In the mean time, stop "doing the work" for them and get into more of a "I'll help as soon as my duties are caught up" approach. Yes, quality of care will suffer and yes, complaints will go up up up...........

Usually that's the only thing that triggers admin. to look at the problem. Just be warned, usually their solution to the problem is to say you should be doing more, not to fix the staffing issue.

If you take this approach, you can expect negative consequences, up to, and including termination, for YOU. If you are prepared for this eventuality, have your job search well in hand.

Seems like bad management. I've got the same problem where I work, what's more,they're now trying to get us to sign CNA job descriptions so that they can put us in the floor on the regular as CNAs because they can't seem to keep any...

your cnas sound awful and you sound like a wonderful nurse.

the nurses at my ltcf wont do this they just make the previous shift stay for those slow butts to decide come to work. You should work at my ltcf we would love to have nurses who actually would do this much ( not that im not grateful for all they do)

other then that, i think, when everyone is busy, it doesn't become your job my job its EVERYONES job.

That sounds like a terrible place too bad for the Residents. Sounds like you will be burnt out in no time. Not like that where I have worked. Though you will always need to assist with patient care. You were taught that for a reason. Med pass should always take precedence over all else . You don't say if you work days or nights. May be the norm for night shift. Certainly not evenings or days. Worked nights for 15 years and have worked very hard .did it all and then some.. How else do you stay awake.

Specializes in M/S, Pulmonary, Travel, Homecare, Psych..
If you take this approach, you can expect negative consequences, up to, and including termination, for YOU. If you are prepared for this eventuality, have your job search well in hand.

Yes and no.

Some nurses can do this and some can't. Be the one who can.
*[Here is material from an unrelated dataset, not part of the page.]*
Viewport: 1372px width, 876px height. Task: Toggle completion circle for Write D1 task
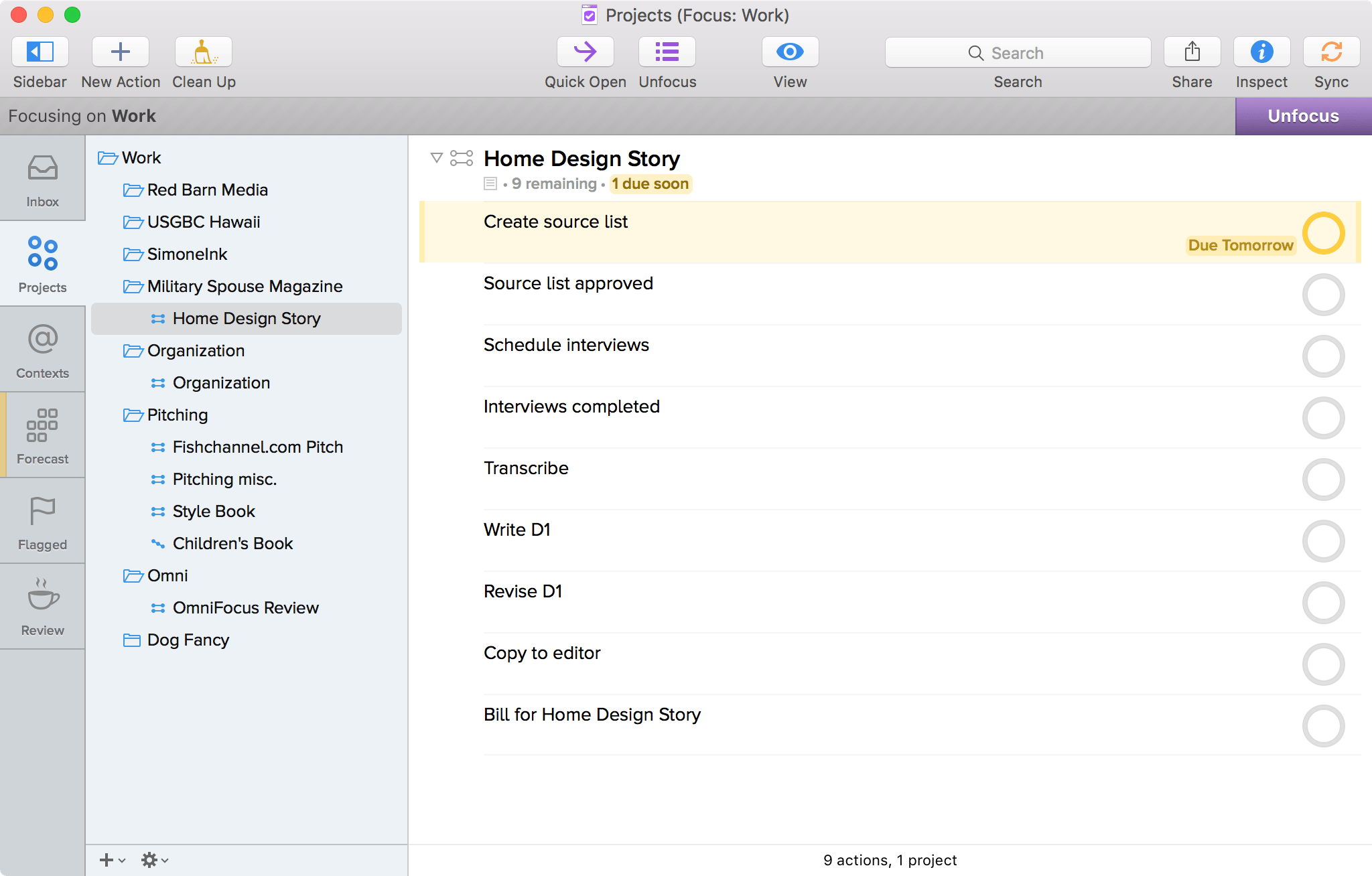pos(1323,540)
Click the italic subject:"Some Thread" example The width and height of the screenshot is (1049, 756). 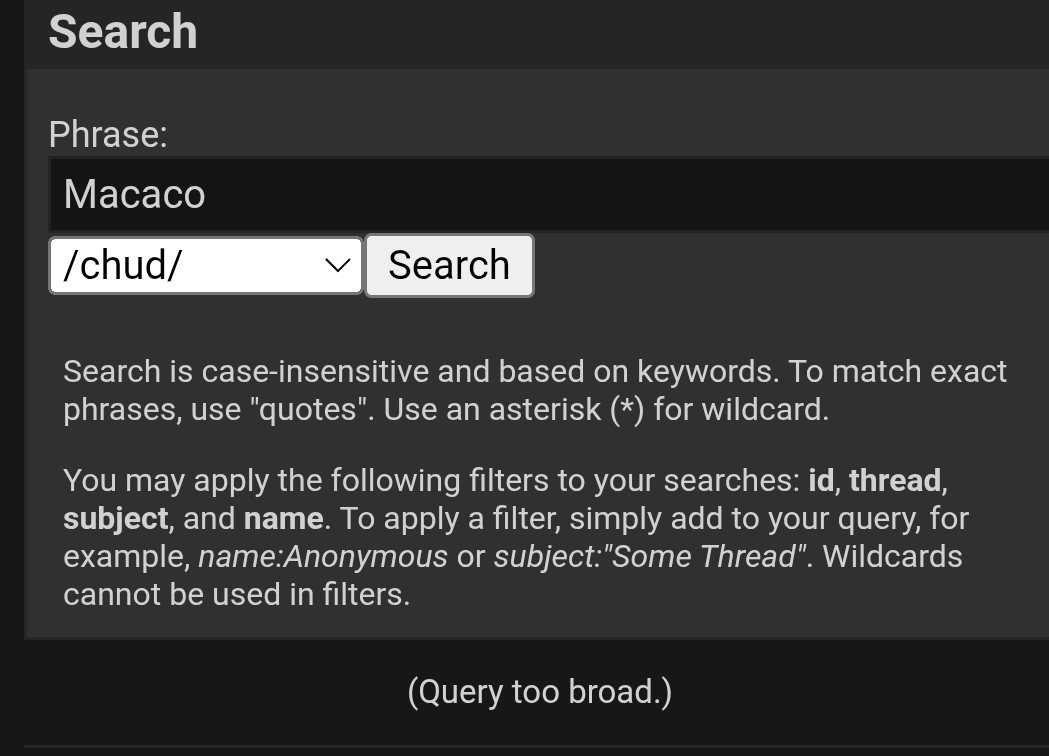tap(649, 556)
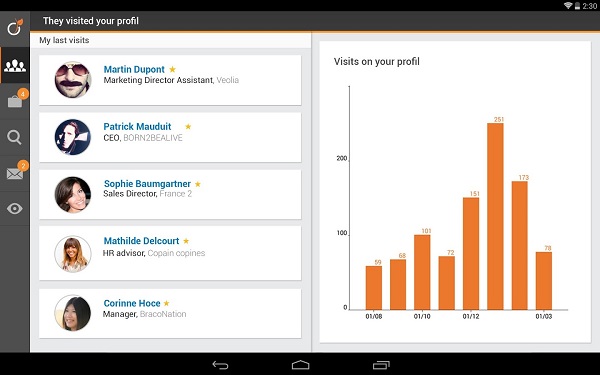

It's not about refusing to help, it's about prioritizing your duties and drawing the line where it needs drawn.

"Up to and including termination"..............not if you exit from the situation before it gets there. That's how I handled it the one time I made the mistake of accepting work in a long term facility.

Specializes in retired LTC.

To those of you who asked, be aware that some staff come to your facility from ANOTHER job just ahead yours. This is like a double job for them. I have worked with many a CNA and nurses who did so. For what ever their reasons, they work the 2 jobs.

And I have even had some of that staff 'mandatorily 'held over' from the first position for staffing issues thaere (like in State institutions and/or for weather issues). I used to talk with the nsg supervisors at the other jobs just to confirm the stories.

There are prob some of your staff who quickly dash out of your place to leave and go to another job AFTER you.

If the emloyee is a 'good employee' in all other ways, management will usually OK the late start. Esp if your community's demand for good staff exceeds the avail job pool.

If you're sensing that this is will be an unchanging, ongoing problem where you are, maybe it's time to move on as other respondents have suggested. Sad but that might be the only option for you.

My facility is a nightmare. we are shortstaffed all the time. No consistency with care..2 CNAS for almost 55 people is insane to me. Nurses have to do CNA work moreso because they cant get adequate staffing anymore cause the place has a bad reputation.

Patients are very demanding, very nasty and very critical. I have done this job for over 35 years and this one place is the bottom of the barrel for sure. Unit manager cares only about what SHE says to you and not your Input, she gets very upset and cuts you right off when you are trying to talk to her about something.....I have gotten too many injuries from HELPING my aides lifting over the years. Its over.!!! I am not getting any younger and nursing homes are all the same to me, I have worked in quite a few, some worse than others...but this current one tops the cake.!!!